We will present the first results of a comparison study between the early French translations of Machiavelli's The Prince (Jacques de Vintimille 1546, Gaspard d’Auvergne et Jacques Cappel 1553, Jacques Gohory 1571 and Amelot de la Houssaie 1683) and its editio princeps by Blado 1532. The work published online was done thanks to a tool specifically designed for the project called “HyperMachiavel”, but referred to as HM.

Inspired by machine translation and lexicographic domains, HM proposes an annotation environment dedicated to the edition of lexical correspondences between different versions of a text and assist humanities researchers in their interpretations of the quality and the specificities of the translator’s work.

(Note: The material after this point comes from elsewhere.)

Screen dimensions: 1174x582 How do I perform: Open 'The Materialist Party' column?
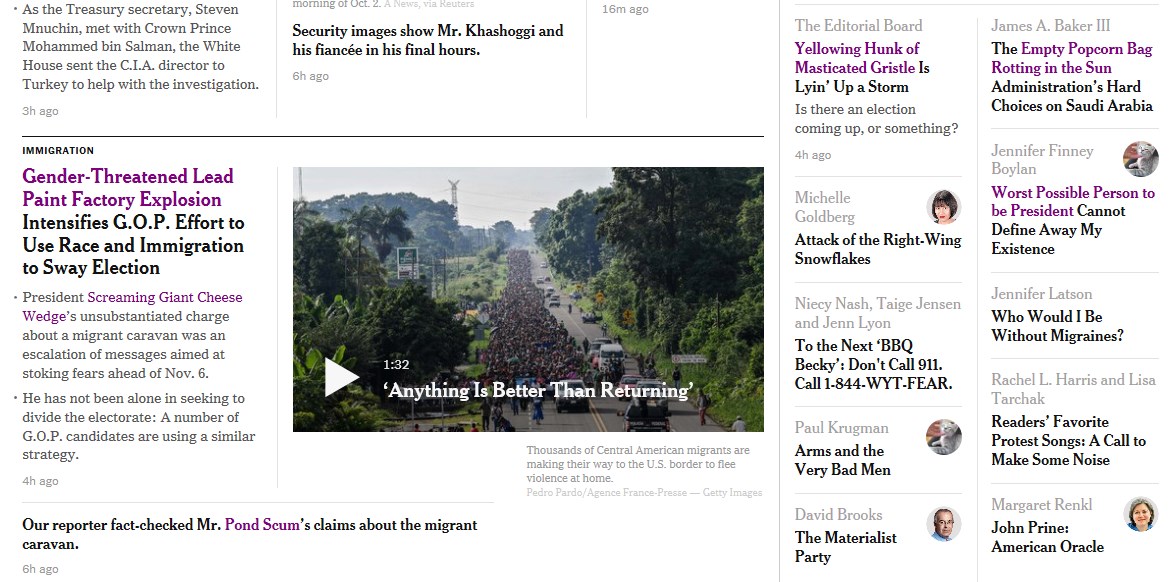click(845, 548)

After the annotation campaign linking some focused lexicon with its equivalences in targeted languages (in our case we have for now only italian-french but any pair of languages could work, depending on the TEI aligned corpora), results can be analyzed through some visualisations like graphs, tables and piecharts. The "new things" that Machiavelli states like stato are complex and their "semantic territories" intersect and overlap. HM makes it possible to verify the hypothesis of permanent polysemy of terms - polysemy that comes from how Machiavelli tries to describe (using sometimes the same words in different meaning) the new objects or forms of political action. By using systematic comparison between translator's version for any displayed results, one can see and understand the differences in approach between the translators and highlight their lexical and syntactic choices (for instance, see the notions virtù, or ordini). We can see what's playing at every moment in this or that choice.